Margaret Hodge (credit: BBC News)If parliament’s ever produced a theatrical success, then it’s the recently-established public accounts committee (PAC), particularly in the last few months. It has dramatically raised the salience of tax avoidance by savaging the cheating devices of multinationals Amazon, Starbucks, Apple and Google. It has pilloried the soaring costs of HS2, it has excoriated a five-year extension to the Sellafield nuclear decommissioning contract worth £5bn given to a private consortium which had been witheringly criticised for spending money ‘like confetti’, and much else.

Its judgements are well reported in the media and provoke shock and anger. But then what happens? Very little, if anything. PAC’s remit is to expose failures or breakdowns in the government’s finances, not to propose remedies or redress. But it should be, otherwise the PAC reports are all too often a one-day wonder, but with no follow-through.

The PAC should be empowered in at least the cases of the most egregious misfeasance to table a resolution for debate and voting on the floor of the House of Commons which, if passed, would then be sent to the Lords, and if agreed there too, would command the force of law for being implemented.

Likewise select committees. They are the single most effective means for holding the government of the day to account, and some of their reports are incisive critiques of Executive policy or of the profound breakdowns or mishaps it can sometimes cause on the ground. But like PAC revelations, their reports at present have no mandatory force and after initial reporting in the media (if they’re lucky), they simply gather dust on the shelf. Yet some of the most significant reports with big implications for national policy should be acted upon.

A quota of perhaps half a dozen reports each year, selected by the Liaison Committee composed of the chairs of all the Select Committees, should be put on to the floor of the House for debate and vote, and likewise if passed, referred on to the Lords for confirmation (or otherwise) and thence to being implemented.

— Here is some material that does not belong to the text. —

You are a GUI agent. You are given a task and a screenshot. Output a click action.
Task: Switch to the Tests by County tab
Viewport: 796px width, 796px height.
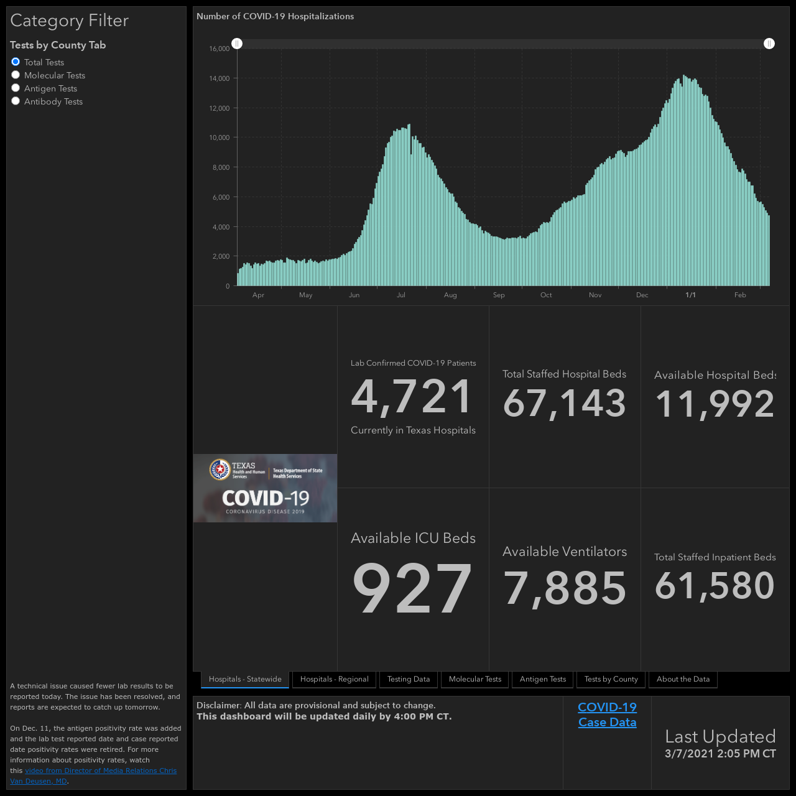click(x=611, y=679)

Similar arguments apply to Ombudsman reports which are often about individual injustices, but occasionally have implications for matters of important national concern. In such cases, yet currently they have no means of enforcement. It is at the discretion of the authority concerned as to whether it accepts the verdict of the Ombudsman or ignores it. That is not acceptable, and there should be a procedure whereby the relevant Select Committee should be able, perhaps at the prompting of the Ombudsman, to table a resolution to be put before the Commons and Lords which would redress the policy failure and, if approved, would be activated as a change in the law.